Her daughter already has contacts (address's in the program ) and we need to get rid of these and start a new address book.

What are we doing wrong? thanks


----------



## natcom (Sep 21, 2003)

try trashing this file;

com.apple.mail.plist


Located here;
user/library/preferences

or move it from there reboot the machine and check for the problem


----------



## smithmdan (Nov 6, 2001)

Thanks for the reply,
when I get back to her computer I will try your suggestion and let you know what happens.


----------



## buzzie (Oct 13, 2006)

I am having the same problem. I cannot get address book to open. My icon bounces in the in the app bar, but does nothing else, no error message, nada, zip.

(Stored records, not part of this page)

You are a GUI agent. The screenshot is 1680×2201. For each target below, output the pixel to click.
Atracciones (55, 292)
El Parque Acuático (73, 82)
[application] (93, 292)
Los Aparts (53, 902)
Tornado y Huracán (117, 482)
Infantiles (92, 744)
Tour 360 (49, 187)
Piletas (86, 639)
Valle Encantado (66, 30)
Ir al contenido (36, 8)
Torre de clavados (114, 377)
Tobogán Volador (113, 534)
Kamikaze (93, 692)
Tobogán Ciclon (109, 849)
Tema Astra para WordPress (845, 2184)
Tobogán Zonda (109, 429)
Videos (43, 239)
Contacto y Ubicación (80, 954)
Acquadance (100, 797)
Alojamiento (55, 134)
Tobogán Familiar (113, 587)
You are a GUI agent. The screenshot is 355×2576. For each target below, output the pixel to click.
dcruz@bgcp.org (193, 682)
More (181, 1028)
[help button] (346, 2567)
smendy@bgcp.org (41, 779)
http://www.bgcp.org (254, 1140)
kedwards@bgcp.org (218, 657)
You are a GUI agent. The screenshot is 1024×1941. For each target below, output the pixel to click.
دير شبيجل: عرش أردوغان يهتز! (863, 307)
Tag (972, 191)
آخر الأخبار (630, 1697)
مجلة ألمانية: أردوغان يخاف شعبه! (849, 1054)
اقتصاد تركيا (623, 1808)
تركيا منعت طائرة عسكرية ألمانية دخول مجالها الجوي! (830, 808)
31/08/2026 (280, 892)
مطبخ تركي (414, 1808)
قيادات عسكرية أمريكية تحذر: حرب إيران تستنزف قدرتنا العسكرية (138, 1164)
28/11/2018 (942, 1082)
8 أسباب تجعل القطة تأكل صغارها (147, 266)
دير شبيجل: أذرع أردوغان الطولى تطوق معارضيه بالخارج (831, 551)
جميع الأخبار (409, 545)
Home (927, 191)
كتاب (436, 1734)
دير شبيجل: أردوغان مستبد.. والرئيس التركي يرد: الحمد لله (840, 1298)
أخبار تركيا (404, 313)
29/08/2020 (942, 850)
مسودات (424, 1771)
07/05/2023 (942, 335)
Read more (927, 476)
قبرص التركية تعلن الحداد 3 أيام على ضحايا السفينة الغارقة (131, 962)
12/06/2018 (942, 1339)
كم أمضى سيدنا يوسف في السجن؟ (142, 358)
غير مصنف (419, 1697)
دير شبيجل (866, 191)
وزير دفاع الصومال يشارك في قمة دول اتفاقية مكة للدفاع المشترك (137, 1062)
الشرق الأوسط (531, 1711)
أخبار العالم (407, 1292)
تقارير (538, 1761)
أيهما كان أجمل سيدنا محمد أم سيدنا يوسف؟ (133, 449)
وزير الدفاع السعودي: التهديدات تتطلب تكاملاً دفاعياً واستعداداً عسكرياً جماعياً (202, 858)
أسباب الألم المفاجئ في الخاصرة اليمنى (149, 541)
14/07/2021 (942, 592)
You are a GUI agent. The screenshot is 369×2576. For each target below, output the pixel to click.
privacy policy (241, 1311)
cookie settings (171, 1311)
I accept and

I have tried reinstalling from original Tiger disc and then updating
Killing prefs
I even did your suggestion above and was happy I had not delete the com.apple.mail.plist cause my main accounts were then missing along with their associated mail.

So when you do have more insight or other ideas of what to try, I will be appreciative in hearing from you.


----------



## natcom (Sep 21, 2003)

Hi buzzie if you remove ~/Library/Mail (don't trash it!) and re-set up the account, does it work?

if works, import the mail from the old Mail folder with the Import command

in case you dont know how to import open mail, go to file and import, then select mail, then point to your INBOX from ~/Library/Mail


----------



## buzzie (Oct 13, 2006)

Nat, i tried removing my mail folder and address book would still not open. Is address book directly tied to the funtioning of mail?


----------



## natcom (Sep 21, 2003)

buzzie said:


> Nat, i tried removing my mail folder and address book would still not open. Is address book directly tied to the funtioning of mail?


yeah it is can you open mail from a nother user account ?


----------